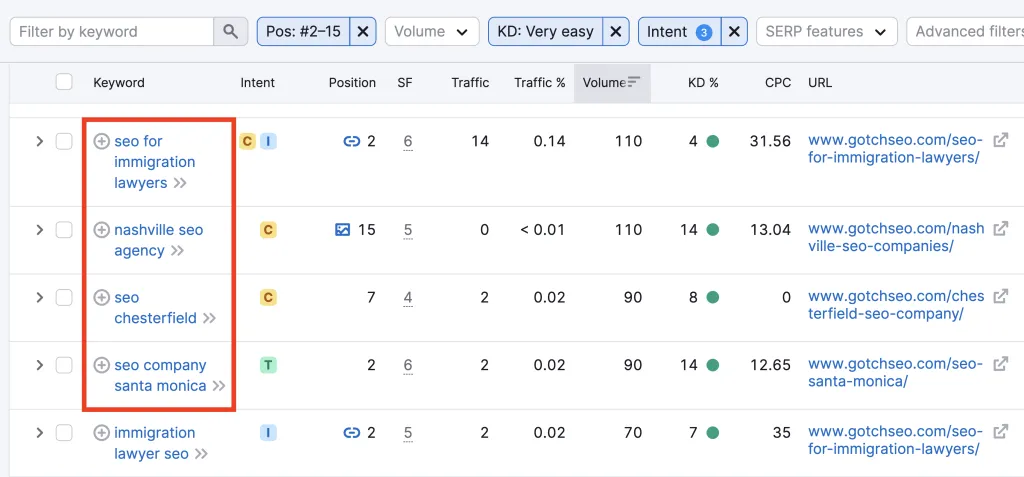The width and height of the screenshot is (1024, 477).
Task: Select the seo company santa monica row checkbox
Action: coord(64,365)
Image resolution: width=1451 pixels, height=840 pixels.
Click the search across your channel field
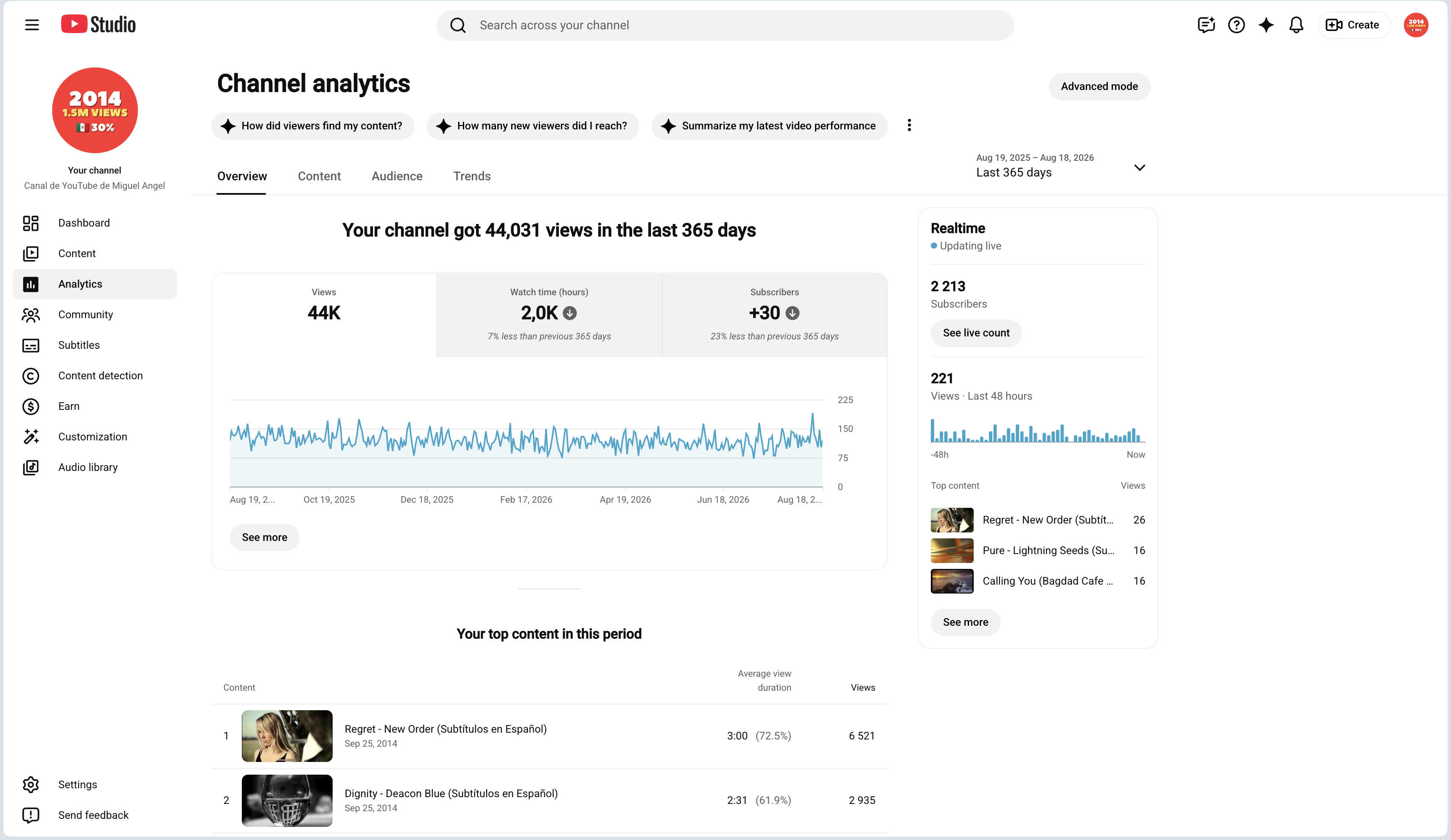tap(725, 25)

▶ Given exercise
Switch "channel" to "account" in these lines and give them again with nothing else altered. Leave the pictures out.

▶ Full solution
The width and height of the screenshot is (1024, 477).
Task: Select the seo company santa monica row checkbox
Action: coord(64,365)
Image resolution: width=1451 pixels, height=840 pixels.
Click the search across your account field
tap(725, 25)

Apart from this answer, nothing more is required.